Direct from the publishers D.C. Thomson, here's a preview of what's coming up in the four issues of Commando that are published this week...
All set in different conflicts during WWII and following very different protagonists, the latest four issues of Commando deal with themes of duty and heroism, pushing the boundaries of both qualities and blurring the divide between the Allies and the Axis.
Our latest Home of Heroes issue, 5007: Ghost Ship deals with the WWII HMS Sheridan, a British Navy Destroyer on her last voyage. Writing duo Jim and David Turner’s story follows the Sheridan as she sails off the coast of South America, towards the Antarctic under new and inexperienced Commander Shaw, who does not respect his men, pushing them to mutiny as he recklessly pursues the mysterious Ghost Ship. Keeping in tune with Janek Matysiak’s dark and violent ocean on the cover, Keith Page’s interior artwork contrasts the icy blacks of the perilous south Atlantic against the towering, jagged white icebergs that threaten death at every turn.

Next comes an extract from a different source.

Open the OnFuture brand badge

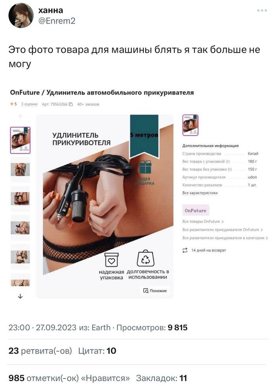pyautogui.click(x=195, y=210)
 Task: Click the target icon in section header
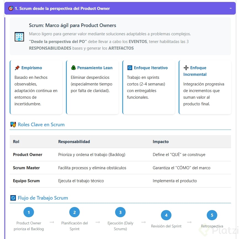coord(11,9)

STORY Jim and David Turner | ART Keith Page | COVER Janek Matysiak
Then, in a reprint from our Gold Collection, issue 5008: Operation Castaway offers a warmer backdrop, with lurid reds and yellows on the cover. Set mainly on the south Pacific Island of Taraka, Gordon C. Livingstone’s American style of illustration emphasises a tropical paradise, disguising the dangers that lurk within the foliage. Lester’s story focuses on the partnership between arrogant Yankee General ‘Fireball’ Flynn, whose plane has crashed on the island, and no nonsense British Sergeant Frank Preston who is tasked with rescuing him. There’s plenty of action and heroism in this issue, with Preston even clinging to a submarine’s broken periscope, with only his head above the water, to direct the sub safely through enemy waters.

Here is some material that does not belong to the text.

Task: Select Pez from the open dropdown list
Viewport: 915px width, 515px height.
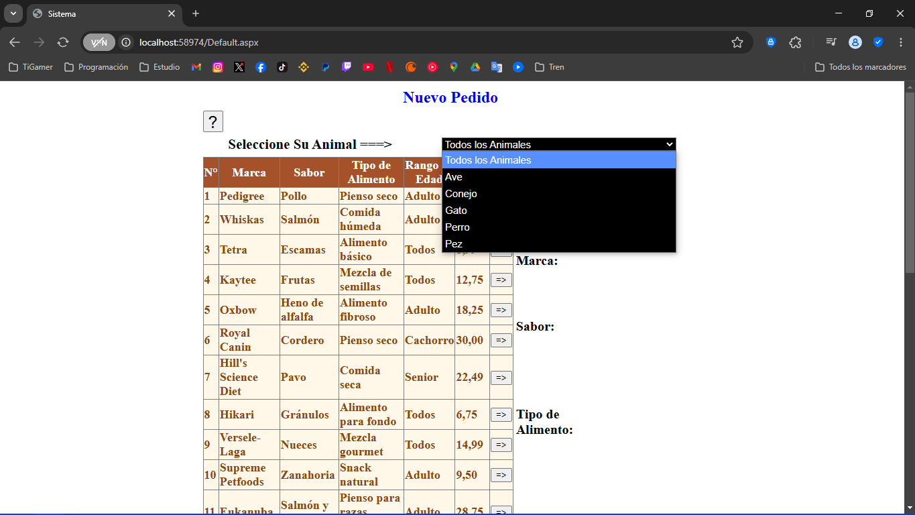Action: click(559, 244)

STORY Lester | ART Gordon C. Livingstone | COVER Gordon C. Livingstone
(Originally issue 323)
However, in issue 5009, Ferg Handley’s Patrol Boast Prisoners, heroism and duty are brought into question. Showing the maturing values of Commando, this issue features less of the 1960’s hair raising action in favour of a more grounded story and an insight to pacifism. Set in Autumn, 1944, patrol torpedo boat Lieutenant Mark Murdoch captures two Japanese officers, one of which has lost faith in Japan’s cause, believing that the attack on Pearl Harbour brought them dishonour. Murdoch too expresses a disinterest in the war, fighting only because of his duty and his men. This is again emphasised by the gritty realism of Janek Matysiak’s cover and Jaume Forn’s interior art, which juxtaposes the mammoth ships against the small and indistinguishable figures of the men who fought on either side of the war.

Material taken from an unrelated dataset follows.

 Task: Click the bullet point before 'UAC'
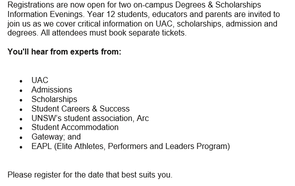[x=21, y=81]
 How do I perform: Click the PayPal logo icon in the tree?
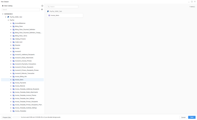(8, 17)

STORY Ferg Handley | ART Jaume Forn | COVER Janek Matysiak
Finally, issue 5010: Treasure Hunt, a 1990’s reprint again follows a similar theme as Roger Sanderson’s story causes us to question if we can trust our enemies more than our allies? Focusing on a Nazi protagonist, Erhardt Schroider is given a sympathetic light as he detests his superiors for their indulgences while him men starve. Then, betrayed by his C.O., Schroider surrenders to the allies, striking a deal to give them information in order to save his men. Ian Kennedy’s cover is stylish and eye catching as always, with the title in a shocking mauve, and like Keith Shone’s interior art, details the Nazi, French and British uniforms with the historical accuracy that Commando is known for.